History

Origins of Ukrainian civil aviation

History of Ukrainian civil aviation starts in our city. In Kharkiv on 26 March 1923 joint-stock society “Ukrvozduhput” was founded. On 25 March 1924 first passenger flights of “Ukrvozduhput” were opened: Kharkiv – Poltava – Kiev and Kharkiv – Kirovograd – Odessa. Ground runway situated then in the northern end of the city behind the city park in Sokolniki. Now aircraft factory is in its place. In 1928 first international flights to Teheran were opened in Kharkiv.

Pre-war years

Aircraft factory in the name of Council of Peoples Commissars was organized on the base of aircraft workshops of “Ukrvozduhput”. Development of production of aircraft in Sokolniki demanded a new place for civil airport. A place was chosen 12 kilometers south from the center of the city behind Osnova community. New airport started operations on 6 December 1932. The airport complex consisted of ground runway, two-storeyed building and other ground services.

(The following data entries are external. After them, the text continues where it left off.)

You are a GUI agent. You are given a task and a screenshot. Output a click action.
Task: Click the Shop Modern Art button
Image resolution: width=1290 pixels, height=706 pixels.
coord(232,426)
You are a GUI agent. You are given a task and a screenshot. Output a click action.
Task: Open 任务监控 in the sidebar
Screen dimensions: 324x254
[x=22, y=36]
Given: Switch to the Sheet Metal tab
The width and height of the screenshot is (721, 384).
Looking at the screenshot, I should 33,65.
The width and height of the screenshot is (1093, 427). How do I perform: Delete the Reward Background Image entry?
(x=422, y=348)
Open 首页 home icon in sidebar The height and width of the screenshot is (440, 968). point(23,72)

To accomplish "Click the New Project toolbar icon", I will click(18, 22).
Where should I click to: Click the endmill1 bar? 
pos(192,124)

In august 1933 airport was given a name of P.P. Postyshev and in 1936 was acknowledged as the best airport in USSR. During pre-war years transit flights travelling from Moscow and Leningrad to Crimea and Caucasus landed in Kharkiv. The biggest passenger aircraft of that time, six – motored giant P-124 (ANT-20bis) landed here. It was carrying passengers on the route Moscow – Kharkiv – Mineral Waters. Airport was an independent self-supporting organization and was directly subordinated to the Head administration of civil aviation. In 1941 concrete runway was built. From the beginning of The Great Patriotic War all employees of the airport became members of the Kiev and Kharkiv special airgroups of Civil Airfleet.

The Great Patriotic War

In 1940-1941 two concrete 1000 meters long and 80 meters wide runways, steering pathways, aircraft parking places made of concrete and bricks, storages and two metal hangars were built. Airport was equipped with radiobeacon. During the war airport was severely damaged. Runways, steering pathways and parking places were not in the usable state. The research made afterwards says that there were 2-3 shell-holes on every 100 meters. The airport building and the hangars were destroyed too.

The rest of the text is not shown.